Germany, France at odds on bank supervisor
Germany and France have set out sharply different visions of a new banking supervisor for Europe that they hope would better deal with future financial crises, complicating talks between the 27 European Union nations.
Germany and France have set out sharply different visions of a new banking supervisor for Europe that they hope would better deal with future financial crises, complicating talks between the 27 European Union nations.
The EU finance ministers hope to agree already on Tuesday on the set-up of the new supervisory body, which will be headed by the European Central Bank and will hold wide-ranging authority over banks.
But Germany and France, the continent’s two largest economic powers, disagree on how many banks the ECB should be allowed to oversee, when it should start, and what its final powers should be.
German finance minister Wolfgang Schaeuble said “it would be very difficult to get approval by the German parliament if (the deal) would leave the supervision for all the German banks to European banking supervision.” “Nobody believes that it would work,” he said.
Germany has hundreds of local banks which operate differently from large multinationals like Deutsche Bank.
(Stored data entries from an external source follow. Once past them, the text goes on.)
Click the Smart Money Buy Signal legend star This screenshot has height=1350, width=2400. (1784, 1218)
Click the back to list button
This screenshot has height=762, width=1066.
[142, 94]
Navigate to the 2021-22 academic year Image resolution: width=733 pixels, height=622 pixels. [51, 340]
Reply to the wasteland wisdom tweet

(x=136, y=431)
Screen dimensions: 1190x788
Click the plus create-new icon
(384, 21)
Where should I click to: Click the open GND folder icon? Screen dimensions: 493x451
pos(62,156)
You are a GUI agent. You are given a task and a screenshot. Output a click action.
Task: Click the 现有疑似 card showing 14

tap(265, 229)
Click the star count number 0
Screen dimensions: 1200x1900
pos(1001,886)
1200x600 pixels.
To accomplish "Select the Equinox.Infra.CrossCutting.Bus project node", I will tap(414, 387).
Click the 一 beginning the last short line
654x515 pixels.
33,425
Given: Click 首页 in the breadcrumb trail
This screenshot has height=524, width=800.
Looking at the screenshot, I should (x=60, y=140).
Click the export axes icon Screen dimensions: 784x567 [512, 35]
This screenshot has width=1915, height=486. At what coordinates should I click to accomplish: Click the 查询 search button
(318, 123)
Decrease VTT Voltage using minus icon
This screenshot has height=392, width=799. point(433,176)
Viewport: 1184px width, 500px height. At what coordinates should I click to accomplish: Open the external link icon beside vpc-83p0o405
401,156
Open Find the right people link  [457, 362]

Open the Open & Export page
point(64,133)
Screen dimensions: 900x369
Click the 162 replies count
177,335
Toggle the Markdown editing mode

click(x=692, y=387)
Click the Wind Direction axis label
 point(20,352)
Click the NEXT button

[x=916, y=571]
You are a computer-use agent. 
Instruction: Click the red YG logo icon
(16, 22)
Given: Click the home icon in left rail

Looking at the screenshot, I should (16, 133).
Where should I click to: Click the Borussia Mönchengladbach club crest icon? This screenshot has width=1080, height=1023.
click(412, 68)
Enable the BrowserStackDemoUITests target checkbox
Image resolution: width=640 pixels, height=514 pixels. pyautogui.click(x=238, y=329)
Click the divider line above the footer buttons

In contrast, France’s finance minister Pierre Moscovici came out strongly for an agreement “that covers all banks, and that is under the final control of the ECB.” He advocates supervision of all 6,000 institutions that have a banking license in the EU.
Closer banking and monetary cooperation will be a key topic at next week’s summit meeting of EU government leaders.
Meanwhile, Spain’s labour ministry said on Tuesday that unemployment rose a monthly 74,296 in November, or 1.5%, to a record 4.9 million.
The country’s unemployment rate is released separately and quarterly. It stood at 25% at the end of the third quarter, with youth unemployment rate well above 50%.